Sr Ann’s decision to join the Faithful Companions of Jesus, an order founded by a French widow in Amiens, France, in the early 1800s, came at a time when the order was at its peak in Australia. As a young girl growing up in the Melbourne suburb of Coburg, Sr Ann attended the local parish school but ventured further afield to Vaucluse College FCJ, Richmond, for her secondary schooling.

She felt drawn to a vocation but her mother wanted her to find out more about what life was like and so she spent time going to dances, making her debut and “having a good time”. After a two-year stint in the public service she thought “entering the convent couldn’t be as bad as this” and in 1954, just before turning 20, she entered the novitiate at Genazzano in Kew.

Her first position as a student teacher was at St Ignatius, a parish school in Richmond, where she had 80 children of different nationalities in one class. Guided by Mother Augustine as principal, she learnt how to relate to the children despite their lack of English and after about eight years she ended up principal of the school – a role that included a wide range of duties, from running the netball to fund raising.

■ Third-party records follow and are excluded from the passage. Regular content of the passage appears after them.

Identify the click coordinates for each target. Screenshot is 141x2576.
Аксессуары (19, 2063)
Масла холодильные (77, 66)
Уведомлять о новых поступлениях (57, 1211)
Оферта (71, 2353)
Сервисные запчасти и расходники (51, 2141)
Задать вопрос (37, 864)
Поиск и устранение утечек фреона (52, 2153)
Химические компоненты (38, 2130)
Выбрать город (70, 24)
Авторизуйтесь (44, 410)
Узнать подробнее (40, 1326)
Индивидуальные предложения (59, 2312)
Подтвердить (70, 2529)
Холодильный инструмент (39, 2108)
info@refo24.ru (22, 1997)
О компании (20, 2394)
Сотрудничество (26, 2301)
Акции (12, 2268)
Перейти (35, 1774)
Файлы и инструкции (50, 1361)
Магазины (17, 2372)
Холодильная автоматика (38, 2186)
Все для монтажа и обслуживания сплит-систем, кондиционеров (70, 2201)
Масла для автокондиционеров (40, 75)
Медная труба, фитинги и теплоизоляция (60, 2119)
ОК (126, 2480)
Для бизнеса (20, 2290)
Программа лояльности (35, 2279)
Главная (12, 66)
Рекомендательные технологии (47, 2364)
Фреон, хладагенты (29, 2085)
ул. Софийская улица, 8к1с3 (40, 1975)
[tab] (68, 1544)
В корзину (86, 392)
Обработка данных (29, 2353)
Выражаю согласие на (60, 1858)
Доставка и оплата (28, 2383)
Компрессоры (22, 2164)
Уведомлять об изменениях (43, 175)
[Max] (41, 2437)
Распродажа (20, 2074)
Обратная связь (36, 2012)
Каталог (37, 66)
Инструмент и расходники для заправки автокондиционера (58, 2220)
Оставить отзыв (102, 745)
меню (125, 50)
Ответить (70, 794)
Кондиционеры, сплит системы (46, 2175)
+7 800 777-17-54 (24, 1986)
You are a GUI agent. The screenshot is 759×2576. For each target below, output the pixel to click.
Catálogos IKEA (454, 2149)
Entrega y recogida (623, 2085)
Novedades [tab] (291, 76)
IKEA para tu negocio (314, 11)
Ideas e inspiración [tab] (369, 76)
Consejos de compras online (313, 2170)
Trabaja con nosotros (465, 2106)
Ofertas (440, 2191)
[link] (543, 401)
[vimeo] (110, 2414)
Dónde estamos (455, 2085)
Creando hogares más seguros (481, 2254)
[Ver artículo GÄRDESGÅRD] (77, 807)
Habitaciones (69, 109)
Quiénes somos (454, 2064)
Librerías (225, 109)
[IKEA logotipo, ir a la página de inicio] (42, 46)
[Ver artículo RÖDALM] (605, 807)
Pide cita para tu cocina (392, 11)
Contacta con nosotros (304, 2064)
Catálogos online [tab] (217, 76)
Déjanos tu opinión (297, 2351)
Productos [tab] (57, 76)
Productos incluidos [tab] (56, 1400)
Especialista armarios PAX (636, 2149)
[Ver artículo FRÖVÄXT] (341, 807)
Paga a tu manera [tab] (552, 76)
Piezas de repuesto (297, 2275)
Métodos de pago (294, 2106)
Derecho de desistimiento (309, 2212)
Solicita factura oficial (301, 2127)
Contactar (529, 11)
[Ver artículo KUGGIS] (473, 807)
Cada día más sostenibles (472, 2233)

After 12 years at St Ignatius she became a sports mistress and boarding house supervisor at Genazzano College and then spent 18 months visiting FCJ schools in England (where she taught young boys in Manchester to play Aussie Rules), Ireland, Scotland and the United States, before returning to Genazzano as Year 7 co-ordinator.

A period as Religious Education co-ordinator in the Frankston Parish was followed by pastoral work in Benalla before her move to Adelaide. She proudly recalls the day she moved to the northern suburbs in May 2010: “It was the day Jessie Watkins sailed into Sydney Harbour and I sailed into Elizabeth where I was to begin a very special time in my life – living and breathing with the people of the parish who in many ways have shown me the face of God.”

After a well-earned holiday with her sister on Norfolk Island, Sr Ann will talk to the parish priest in Epping North about how she can help, but she has a few ideas already.